The story of
Last Bison

 

In 2012 The Last Bison seemingly rose from the marshes of southeastern Virginia to captivate the national music scene with a rare blend of music that NPR dubbed, “Classical influenced southern folk rock.” Commenting on the band’s self-released debut album, Quill, a blogger for the popular music sharing site NoiseTrade remarked: “(The Last) Bison has already crafted a sound that is threaded with their own singular strands of creativity. Songs unfurl in textured, poetic waves that are based far more in inspiration than imitation.”  WXPN of Philadelphia noted The Last Bison “has subsequently swept the musical scene with its complex arrangements, refined lyrics and vocal harmonies.”

Having drawn comparisons in the past to indie superstars the likes of Mumford & Sons, The Decemberists, and Fleet Foxes, their VA project harvested a more dynamic, and anthemic sound from the soil of their folk roots. The addition of electric bass and keyboards to their extensive collection of acoustic instruments gave them a more dynamic, driving sound.  After a performance at Norfolk, Virginia’s Harborfest, the The Daily Press commented on the new musical direction saying, “The result is a more rocking sound, though the band still remains true to its folkie roots.”

Following their first independent release, Quill, in 2011, The Last Bison was signed to Universal Republic Records and created the Inheritance album in 2013.  The 2014 VA album found The Last Bison returning to their independent roots, having self-produced the project in collaboration with Media House Music.

To capture the  sounds on The Last Bison’s 2014 VA (pronounced Virginia,) the band spent many days and nights in an old A-frame cabin.  The cabin, called “the Wigwam” sits on a summer camp on the edge of the Great Dismal Swamp near the band’s home in Chesapeake, Virginia.  The pine-lined walls and high-lofted beams became home to a temporary studio where front man Ben Hardesty says, “We had freedom to explore and create without the time constraints we lived under on previous projects.”  Out of this rustic cabin emerged a collection of music with booming organic drums and energy beyond anything on their previous work.

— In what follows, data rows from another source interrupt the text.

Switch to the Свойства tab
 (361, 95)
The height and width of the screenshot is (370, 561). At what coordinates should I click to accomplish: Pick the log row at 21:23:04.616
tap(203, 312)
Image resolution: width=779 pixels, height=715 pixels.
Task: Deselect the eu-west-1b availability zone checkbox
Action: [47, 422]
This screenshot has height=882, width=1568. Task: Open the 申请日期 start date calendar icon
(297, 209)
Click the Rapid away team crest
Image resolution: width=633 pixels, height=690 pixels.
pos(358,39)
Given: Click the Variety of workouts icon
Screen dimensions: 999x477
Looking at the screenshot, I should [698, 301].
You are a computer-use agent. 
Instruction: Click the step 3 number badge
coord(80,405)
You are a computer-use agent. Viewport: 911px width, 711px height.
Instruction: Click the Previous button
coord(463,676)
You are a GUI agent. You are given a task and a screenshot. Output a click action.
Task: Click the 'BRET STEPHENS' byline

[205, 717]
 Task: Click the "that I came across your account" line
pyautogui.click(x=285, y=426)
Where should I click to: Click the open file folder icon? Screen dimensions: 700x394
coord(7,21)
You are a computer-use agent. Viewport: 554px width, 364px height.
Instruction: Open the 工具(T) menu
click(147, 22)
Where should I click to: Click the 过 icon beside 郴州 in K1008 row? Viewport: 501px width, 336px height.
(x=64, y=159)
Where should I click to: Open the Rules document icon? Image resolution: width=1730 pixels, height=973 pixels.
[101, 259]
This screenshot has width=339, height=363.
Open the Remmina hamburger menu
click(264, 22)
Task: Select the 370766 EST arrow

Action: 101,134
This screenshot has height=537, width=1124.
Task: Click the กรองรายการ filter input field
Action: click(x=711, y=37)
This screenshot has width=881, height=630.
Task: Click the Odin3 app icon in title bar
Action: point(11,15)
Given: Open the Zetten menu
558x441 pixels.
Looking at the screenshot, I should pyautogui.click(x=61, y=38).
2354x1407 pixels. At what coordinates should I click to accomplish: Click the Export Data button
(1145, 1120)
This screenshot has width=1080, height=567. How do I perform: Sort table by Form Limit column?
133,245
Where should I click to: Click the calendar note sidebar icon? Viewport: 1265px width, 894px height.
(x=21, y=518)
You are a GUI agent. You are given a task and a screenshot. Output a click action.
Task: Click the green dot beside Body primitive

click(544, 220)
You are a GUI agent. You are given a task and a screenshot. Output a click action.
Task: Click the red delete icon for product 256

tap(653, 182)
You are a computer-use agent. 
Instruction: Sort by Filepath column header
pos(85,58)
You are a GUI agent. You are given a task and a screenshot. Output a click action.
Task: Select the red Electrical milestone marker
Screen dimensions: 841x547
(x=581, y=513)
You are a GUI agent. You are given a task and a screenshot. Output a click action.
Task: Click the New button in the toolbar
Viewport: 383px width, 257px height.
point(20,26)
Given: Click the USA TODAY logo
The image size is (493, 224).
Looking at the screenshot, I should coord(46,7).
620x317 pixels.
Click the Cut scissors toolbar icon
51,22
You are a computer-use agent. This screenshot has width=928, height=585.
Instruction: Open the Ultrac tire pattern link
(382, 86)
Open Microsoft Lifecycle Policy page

Ben Hardesty, who is the primary songwriter and vocalist, recorded the drum tracks on VA.  Andrew Benfante, who has played a 1930s reed organ on previous works, added piano to the layers, and Amos Housworth expanded from cello to offering all the bass tracks on the project.  Dan Hardesty alternated from banjo to mandolin to guitar, while he and Annah Housworth, who playsed bells, provided the lush backing vocals.  Teresa Totheroh’s violin remained the thread that sowed the myriad parts together.

The 11 songs on VA revealed a band relishing in the struggle for and the discovering of freedom.  When Hardesty sang, Take me with you, I can’t stay here, from “She Always Waves At The Gate,” and, Into the den of the shadows I’ve come / Far beyond what is shallow I’ve swum, from the dark and atmospheric “Sleep,” he revealed the emotional tension of desperately desiring something beyond, while treading in new territory both thrilling and threatening.  In the mysterious piano driven song “By No Means, “ Hardesty proclaimed, I’m lost in caves that have no end / Astray in caverns that begin / Yet when explored, disorient / And I have waited patiently / To see such grace and mastery / Personified to this extent, declaring he has found something that satisfies his longing, and finds rest as he rejoices with the words, “All who are weary, come lay your burdens down” in the song “Burdens”.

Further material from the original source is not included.